Shell ain't a bad place to FP: part 2/N: Functions as Unix Tools

↑ menu ↓ discuss ↓ toc

Or, the one in which we hand-craft nano Unix tools using Bash functions.

By: Adi Published: 2022-04-27 Updated: 2022-04-27 Tags: / #bash / #unix / #functional_programming / #architecture

Contents

As we saw in the previous post, functions obey stdio and we can mix and match them with built-ins (grep, sed, cat etc.) and other installed tools (like jq, pandoc, babashka etc.). We used functions to name parts of Douglas McIlroy's pipeline and mess around a bit.

I tend to make libraries of pure functions that I can source in shell sessions and use just like any other shell tool, complete with tab-completion. e.g. bash-toolkit and shite.

Now we step back and try to build good intuitions about

what functions are
how to design good functions
how to design programs with functions
how to name them :)

**SET PROBLEM A:** Reproduce the post on shell functions from "I tend to make" up to and including "name them :)".
**SET PROBLEM B:** State whether each statement agrees with the post on shell functions, answering yes or no and quoting the deciding words: (i) functions obey stdio; (ii) the author builds libraries of impure functions; (iii) the post was updated on a later date than it was published.

**INFORMATION SHOWN:**
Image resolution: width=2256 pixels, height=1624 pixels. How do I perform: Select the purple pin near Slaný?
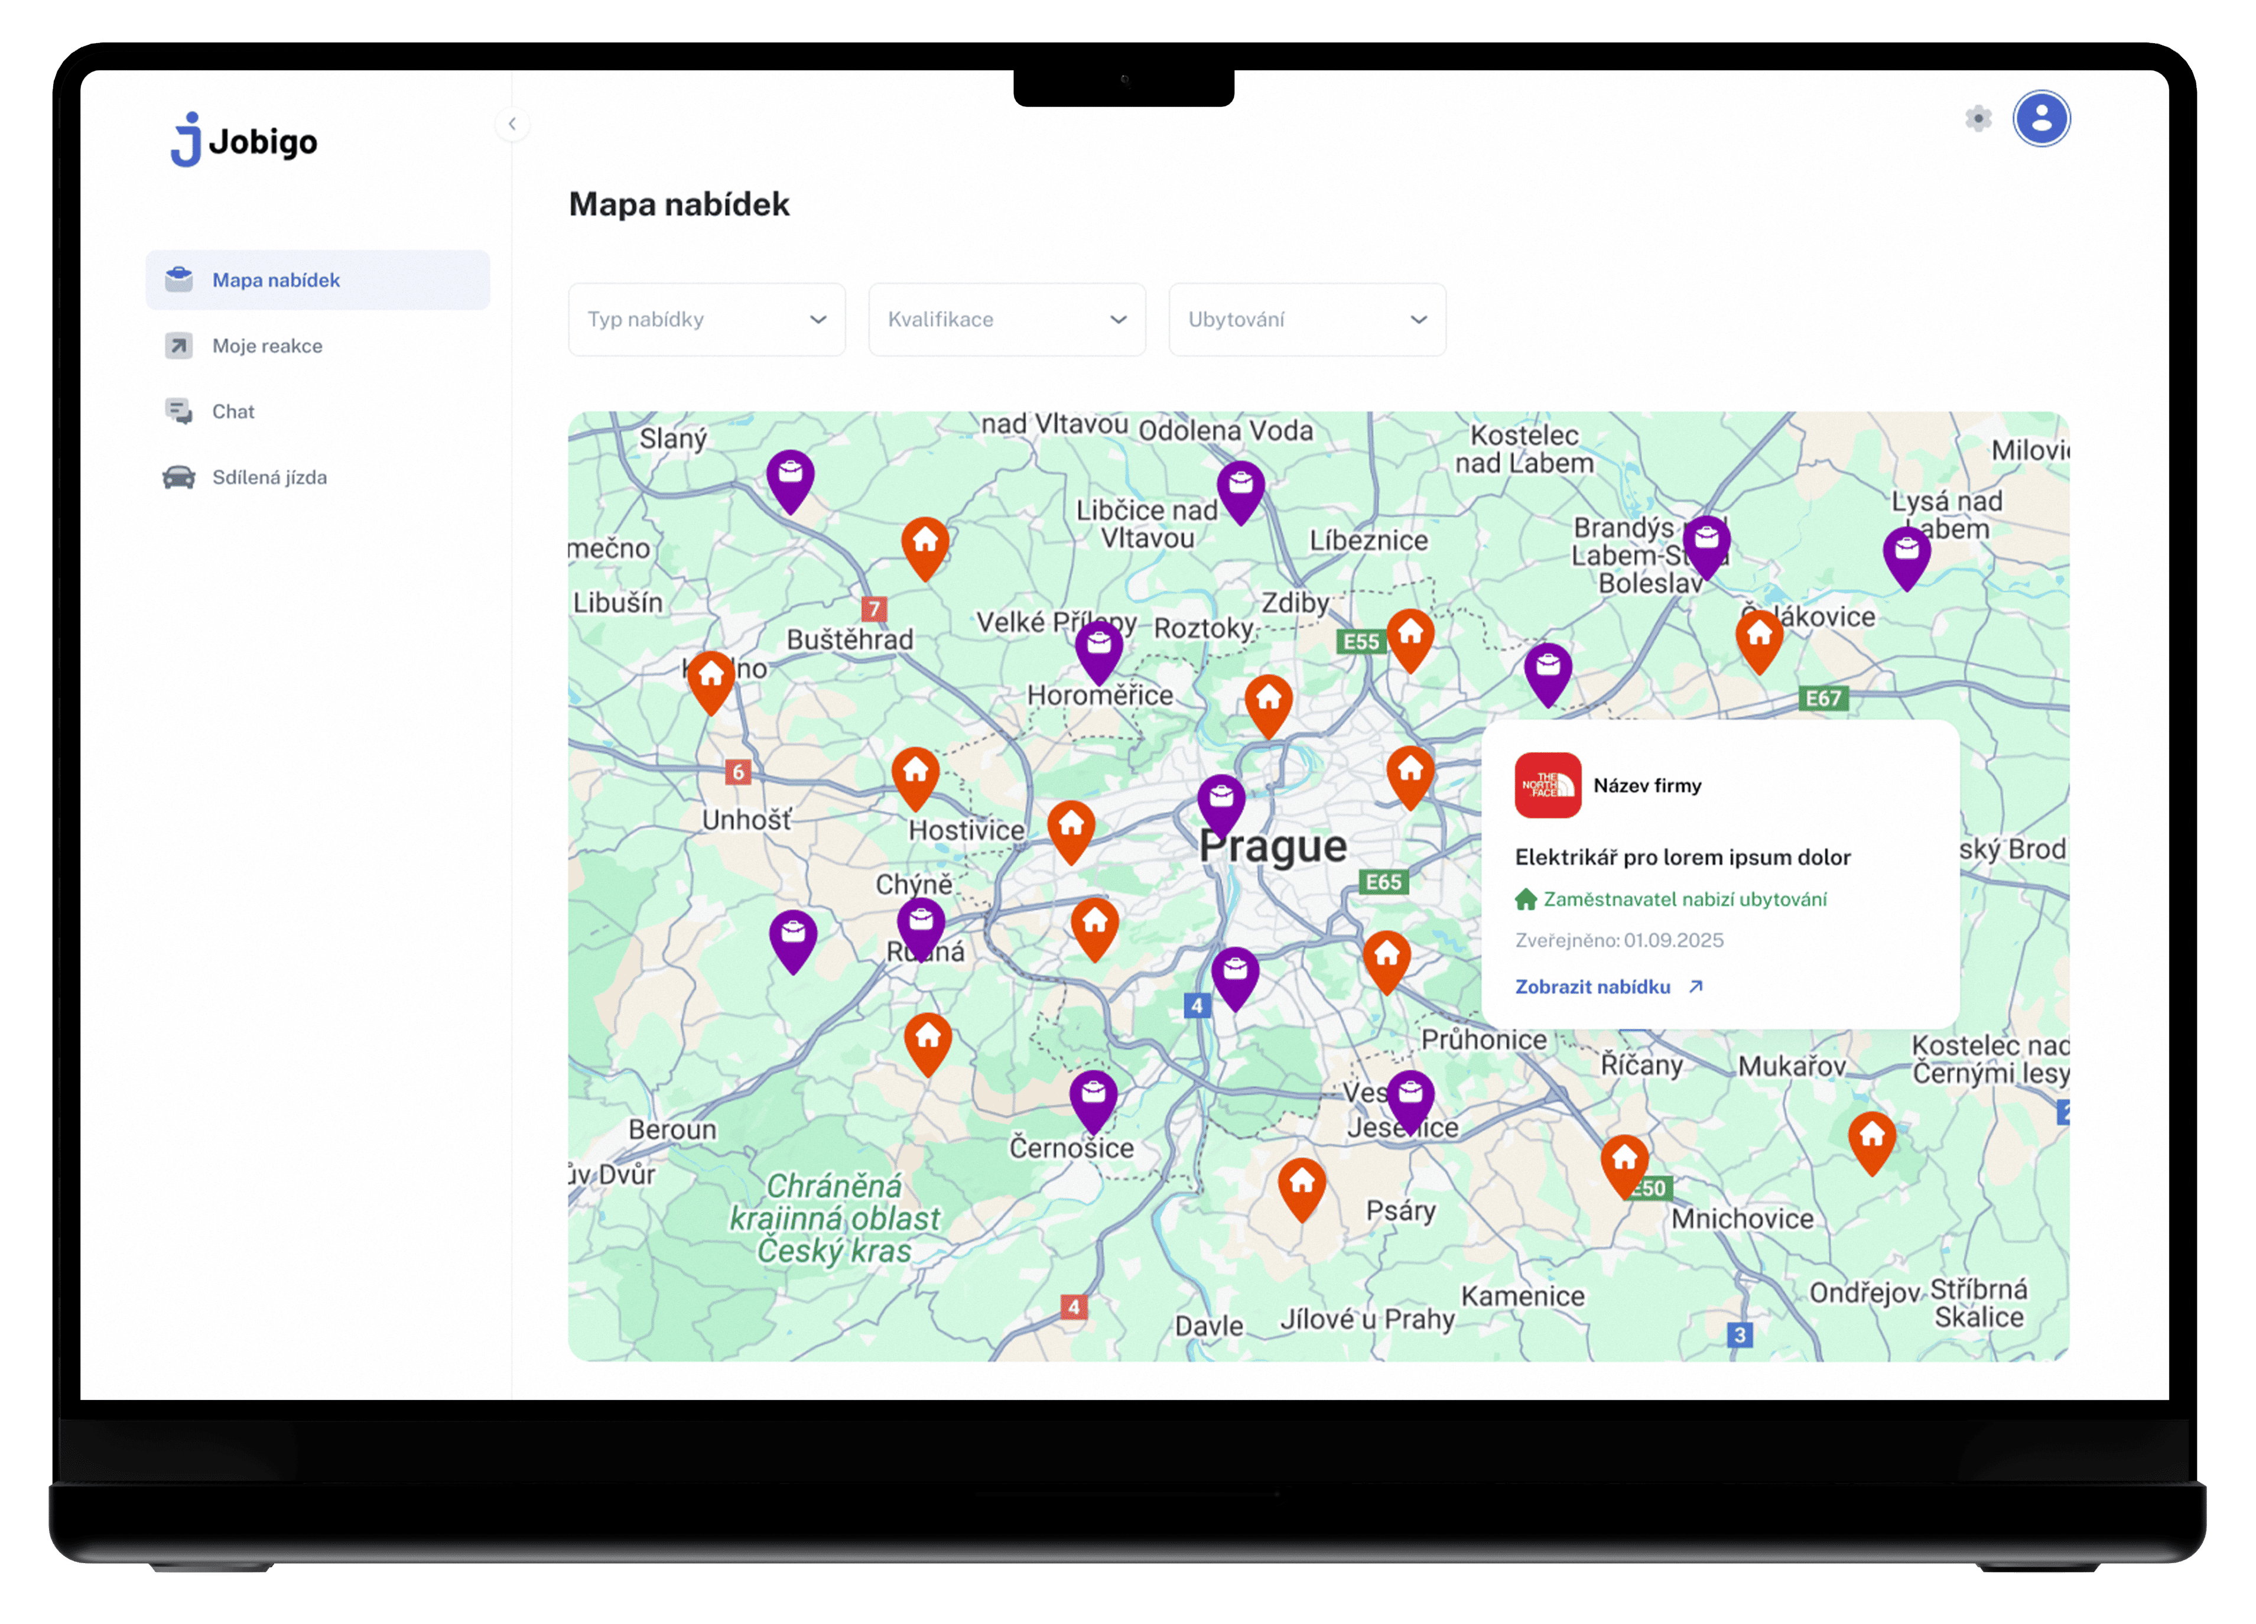pos(791,480)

**EXPECTED OUTPUT A:**
I tend to make libraries of pure functions that I can source in shell sessions and use just like any other shell tool, complete with tab-completion. e.g. bash-toolkit and shite.

Now we step back and try to build good intuitions about

what functions are
how to design good functions
how to design programs with functions
how to name them :)

**EXPECTED OUTPUT B:**
(i) Yes: "functions obey stdio".
(ii) No: "I tend to make libraries of pure functions".
(iii) No: "Published: 2022-04-27 Updated: 2022-04-27".